*About this exercise*. Give the data again exactly, without its images.
Data section Start Marker
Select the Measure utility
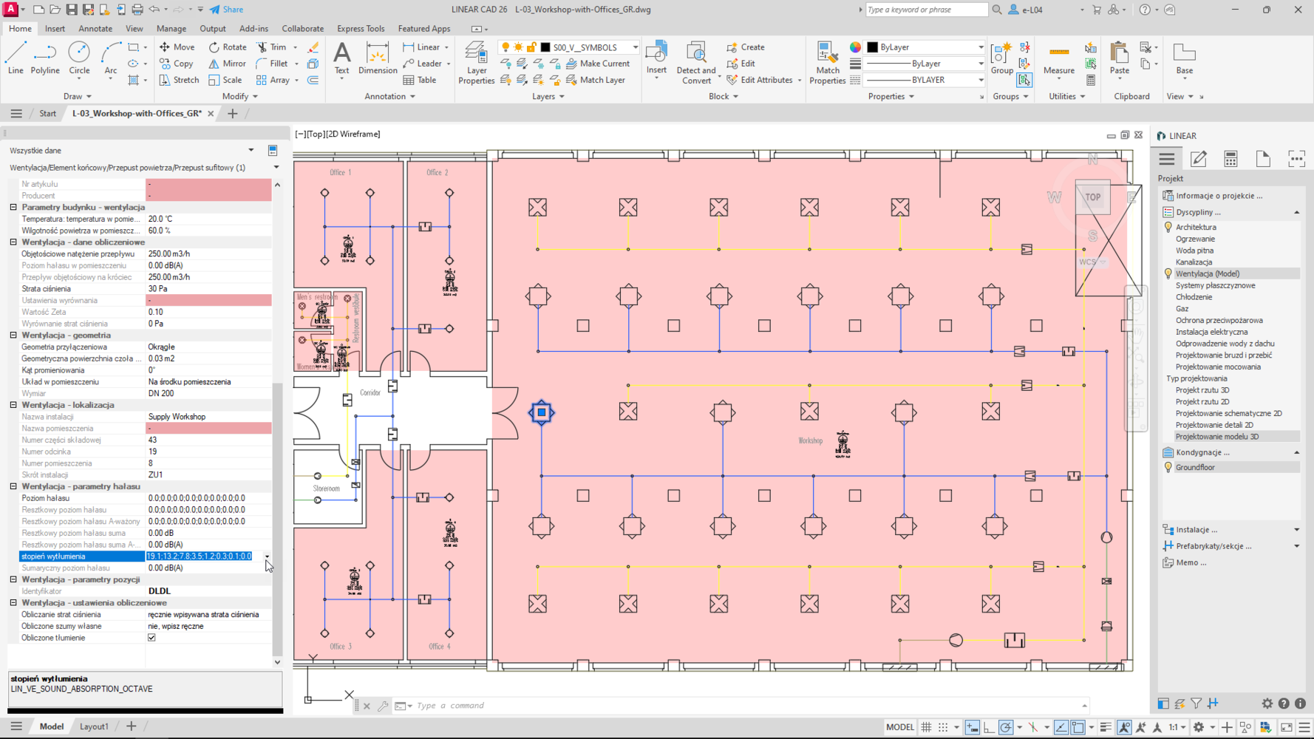pos(1058,59)
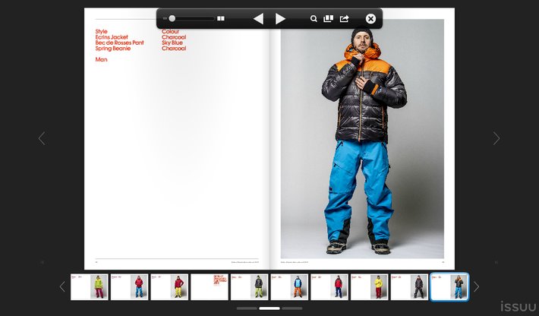Click the large-view icon right of zoom slider
The image size is (539, 316).
pyautogui.click(x=221, y=17)
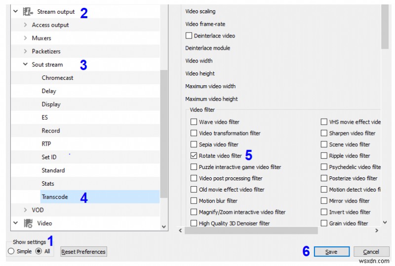Click the Video category icon
This screenshot has height=266, width=395.
[28, 223]

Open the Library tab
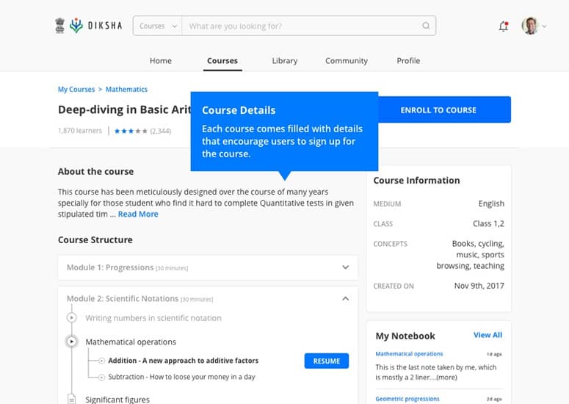(x=285, y=61)
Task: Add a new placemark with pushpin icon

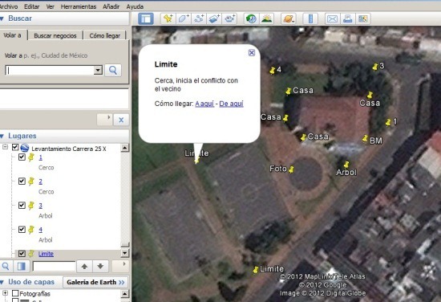Action: pyautogui.click(x=168, y=19)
Data section End Marker
*Response area*.
Select the Measure utility
pos(1058,59)
Click the large-view icon right of zoom slider
The image size is (539, 316).
pyautogui.click(x=221, y=17)
Click the Video category icon
This screenshot has height=266, width=395.
[28, 223]

Open the Library tab
(x=285, y=61)
Task: Add a new placemark with pushpin icon

Action: pyautogui.click(x=168, y=19)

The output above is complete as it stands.